> Data to use:
------------------------------

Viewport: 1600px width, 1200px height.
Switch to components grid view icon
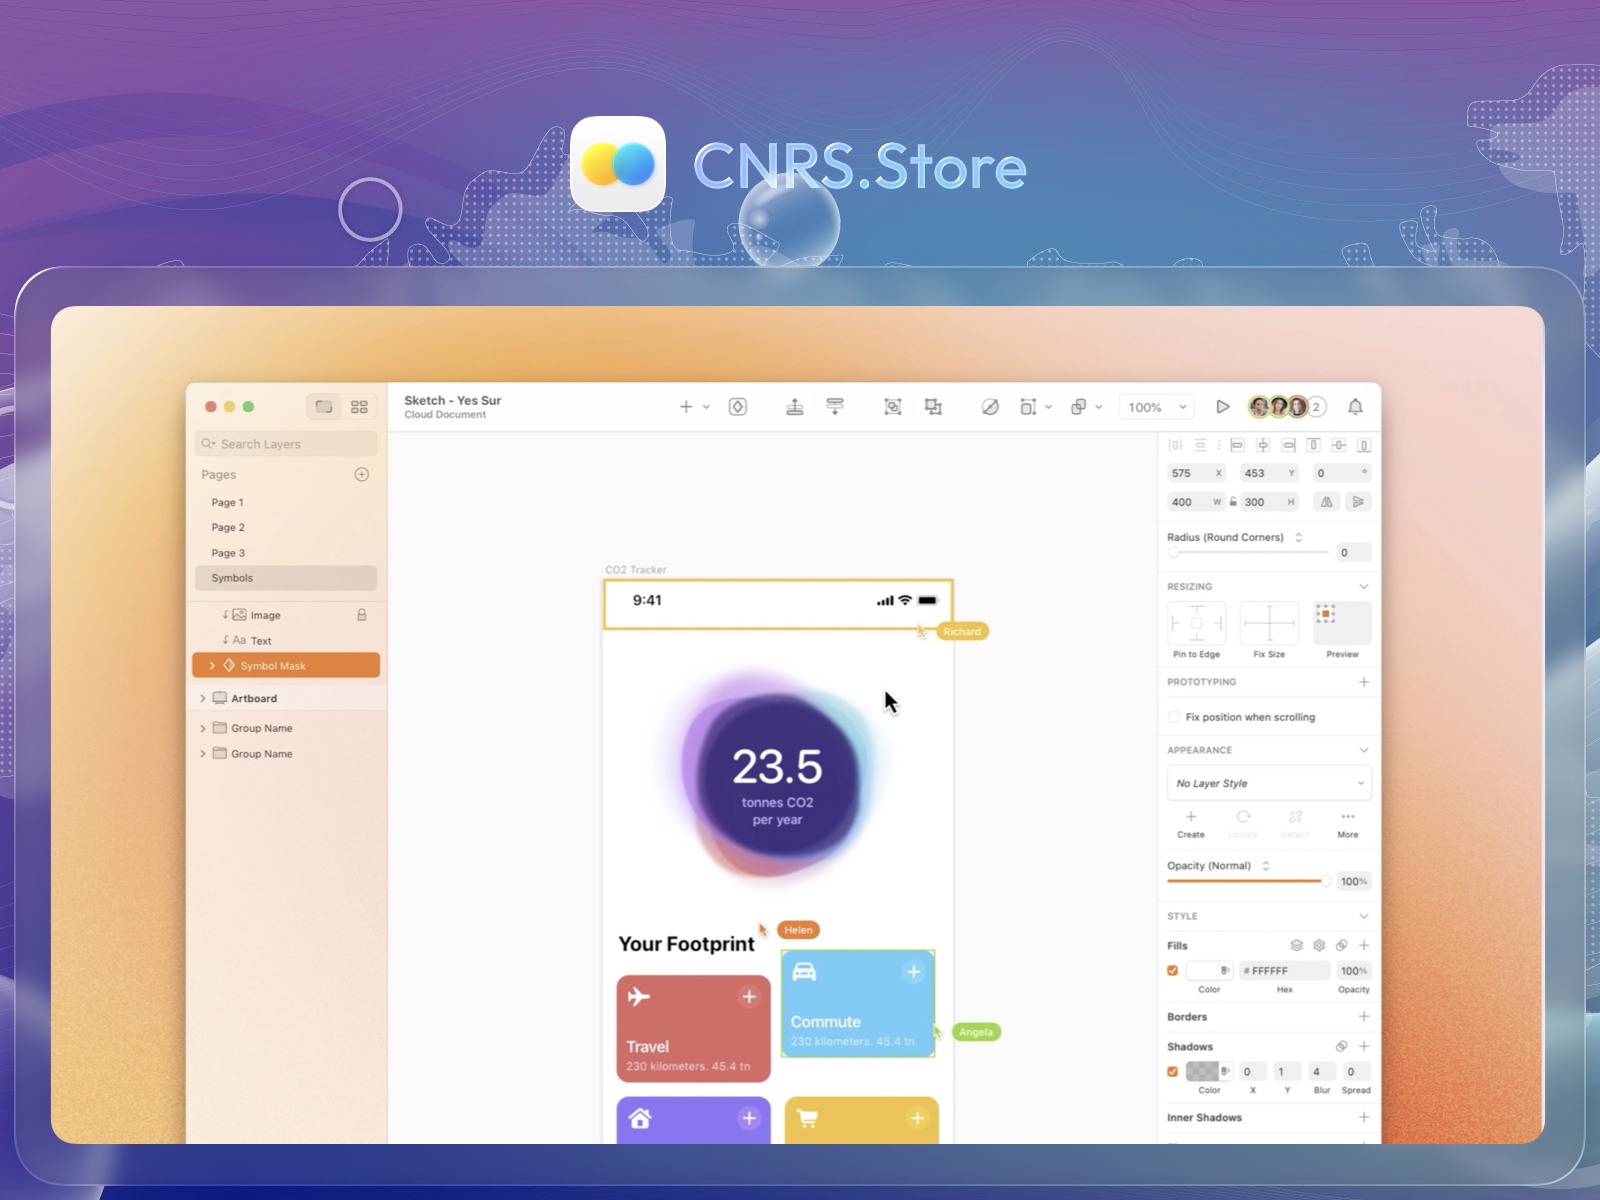pos(359,407)
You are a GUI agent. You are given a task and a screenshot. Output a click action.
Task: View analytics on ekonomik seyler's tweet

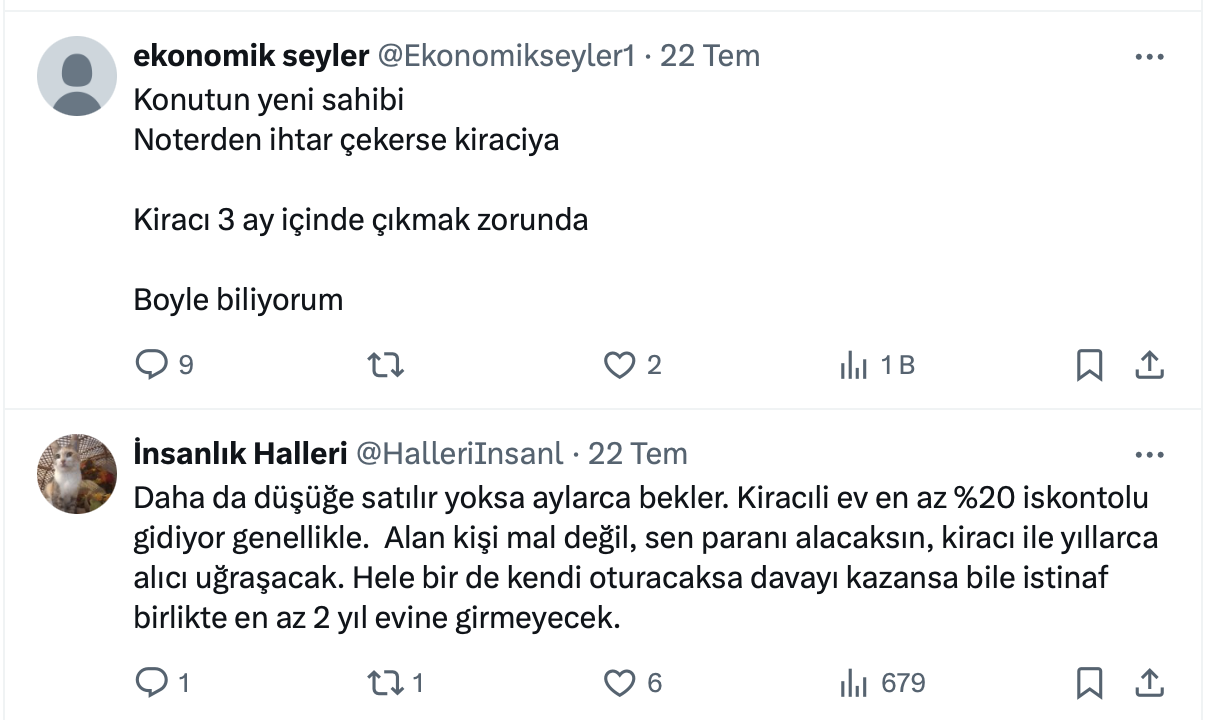coord(853,366)
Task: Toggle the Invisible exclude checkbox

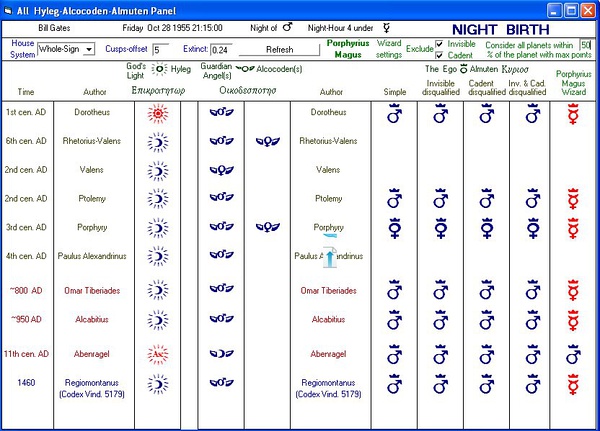Action: (440, 44)
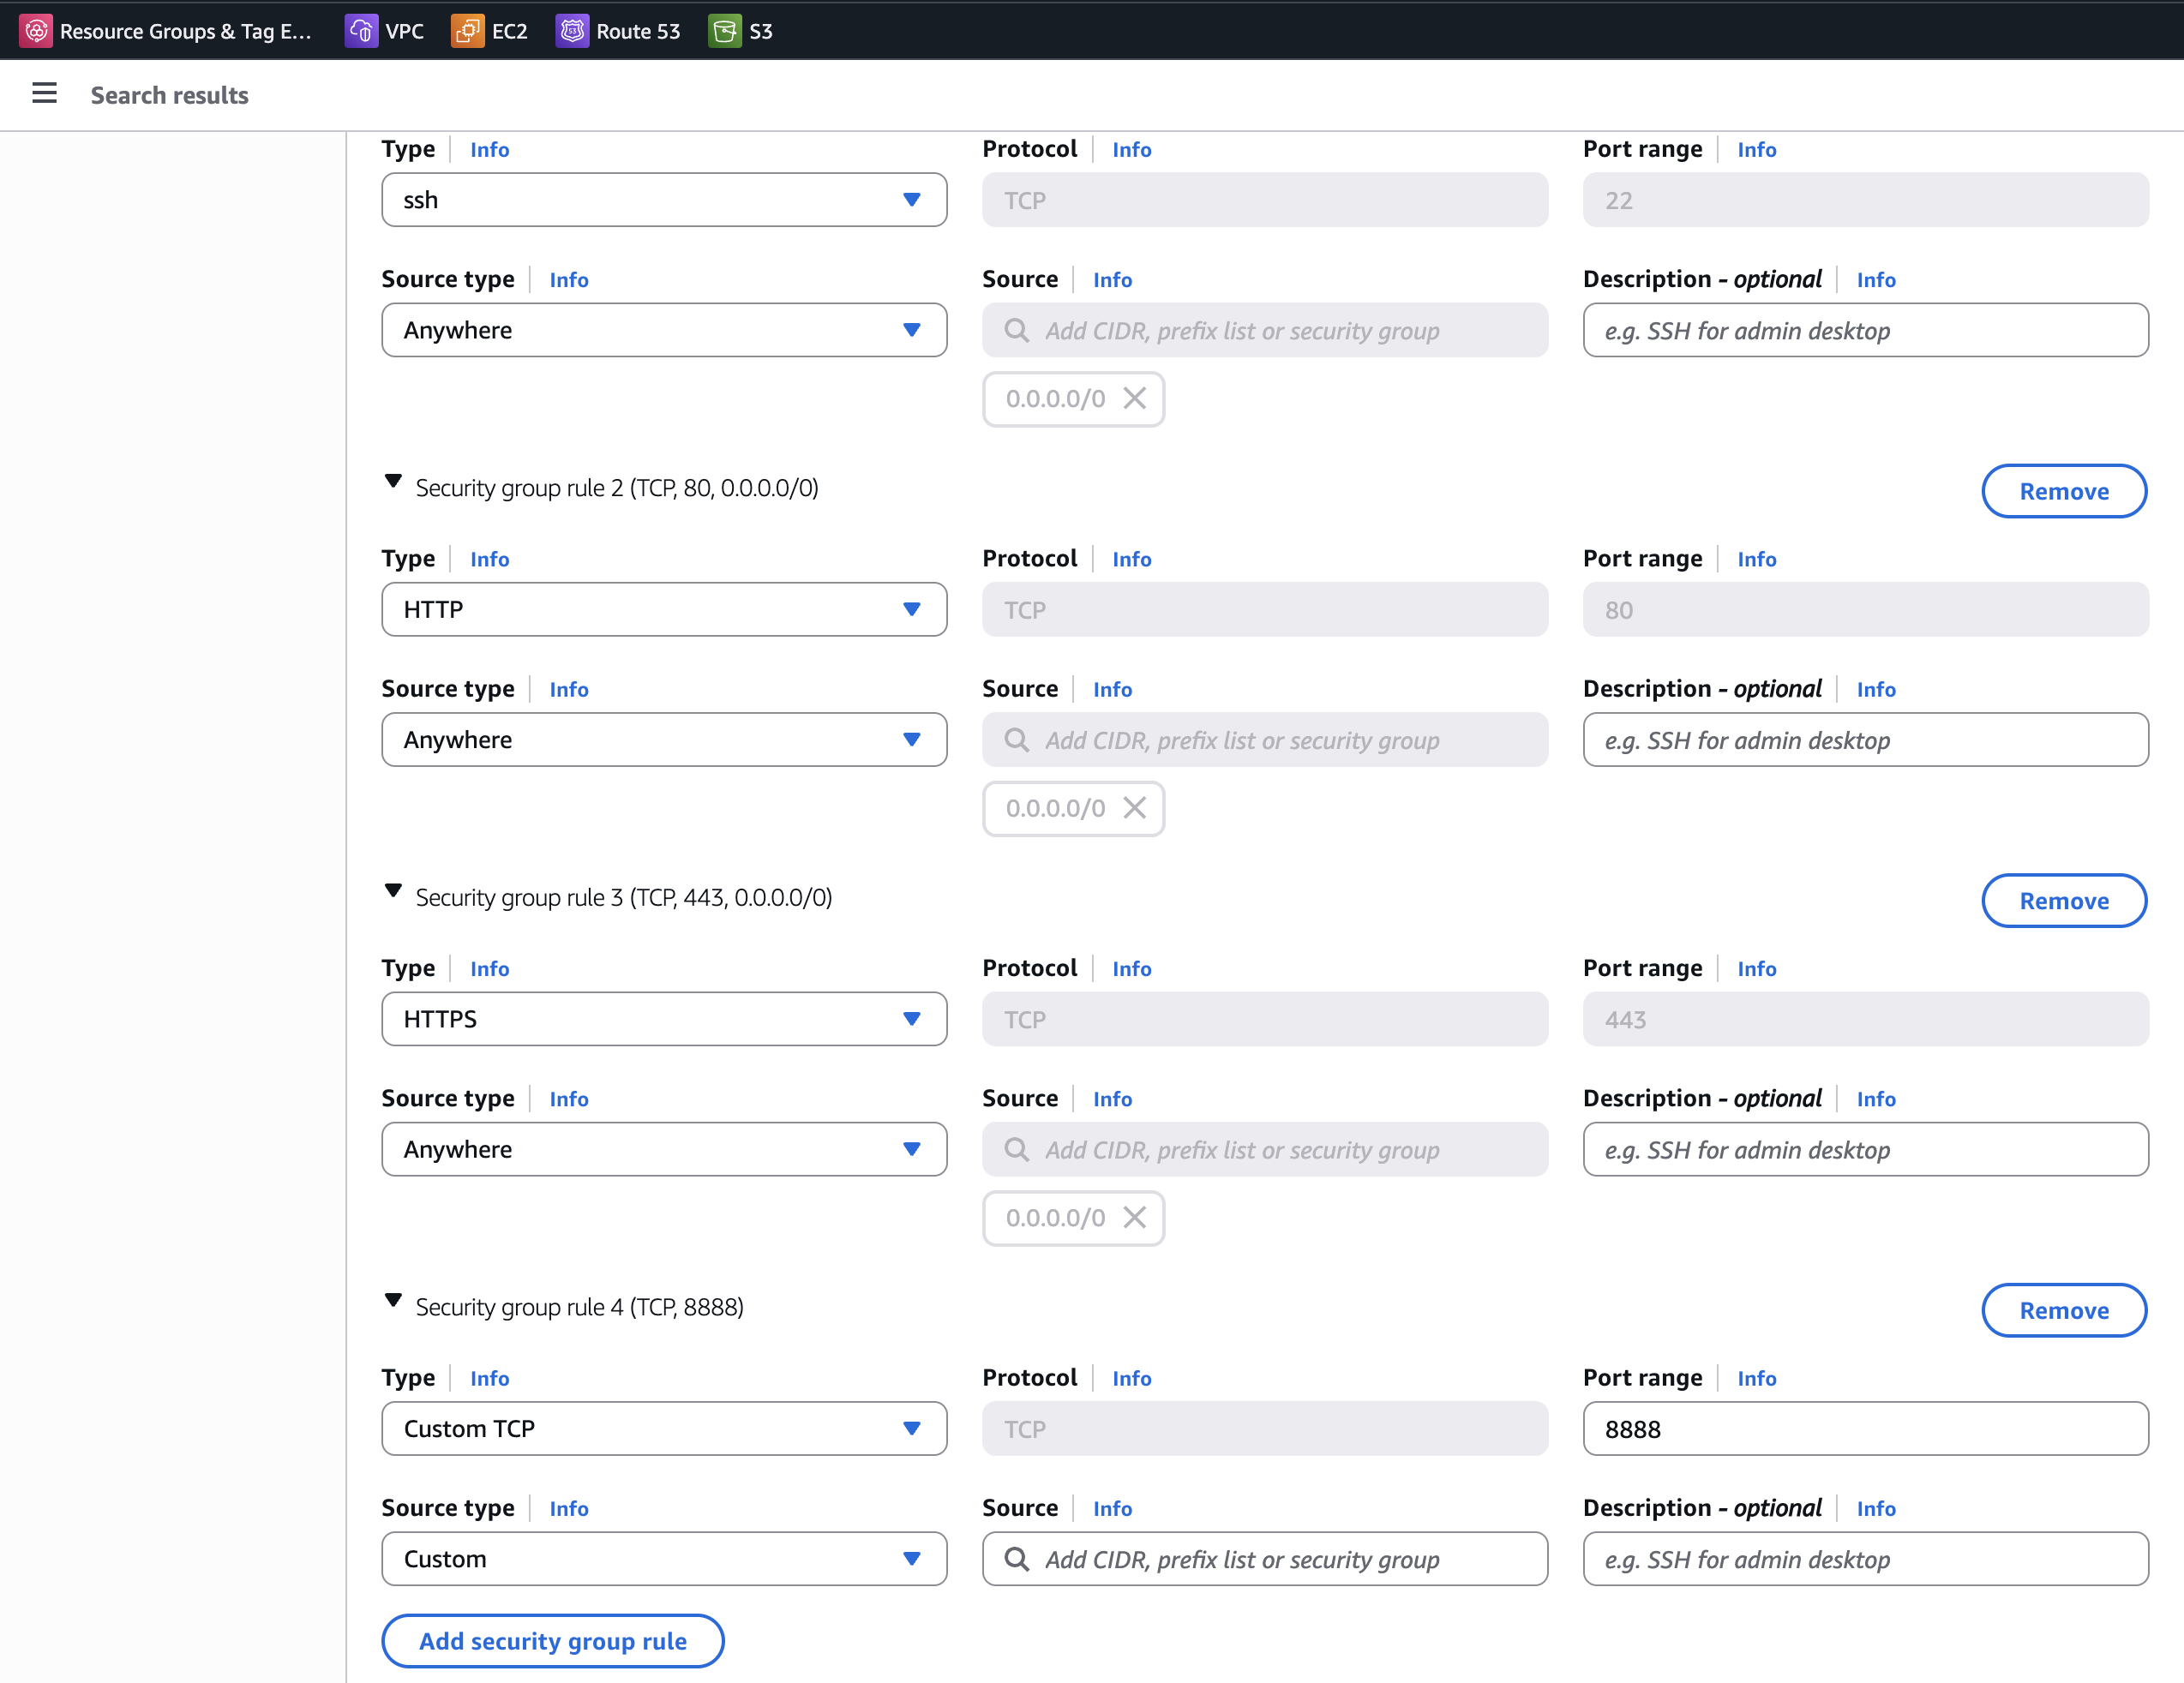This screenshot has height=1683, width=2184.
Task: Collapse Security group rule 3 section
Action: tap(393, 891)

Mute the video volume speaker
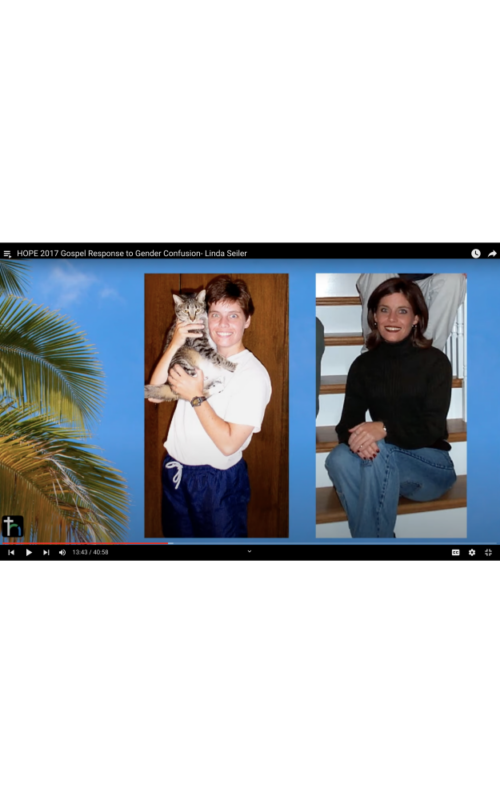[62, 552]
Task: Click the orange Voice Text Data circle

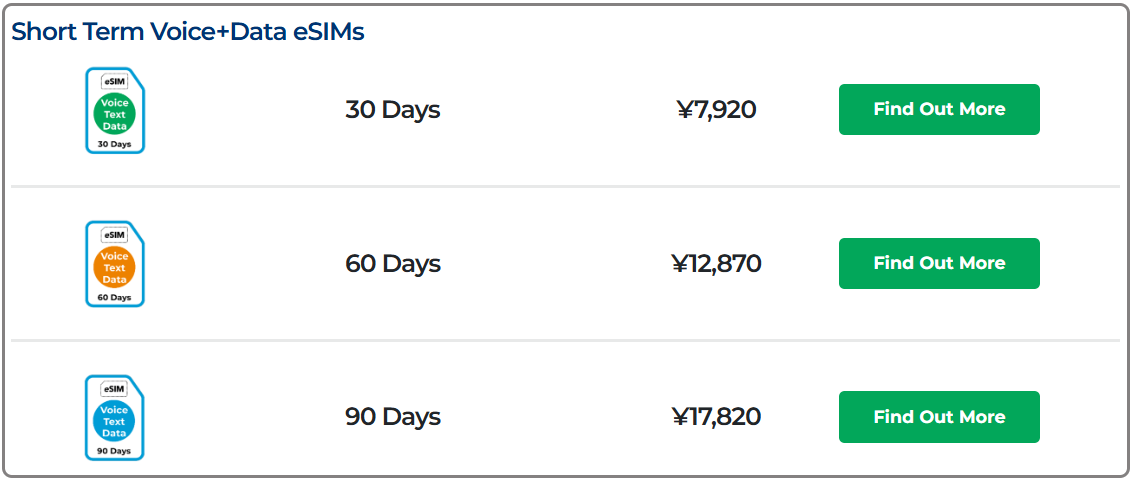Action: click(115, 268)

------------------------------

> Exercise: Output all of the data above exactly; no pictures should appear.

> Exercise solution:
Viewport: 1600px width, 1200px height.
Switch to components grid view icon
pos(359,407)
You are a GUI agent. You are given a task and a screenshot. Output a click action.
Task: View analytics on ekonomik seyler's tweet

coord(853,366)
Task: Toggle the Invisible exclude checkbox

Action: (440, 44)
This screenshot has height=1683, width=2184.
Task: Collapse Security group rule 3 section
Action: tap(393, 891)

Mute the video volume speaker
[62, 552]
Task: Click the orange Voice Text Data circle

Action: click(115, 268)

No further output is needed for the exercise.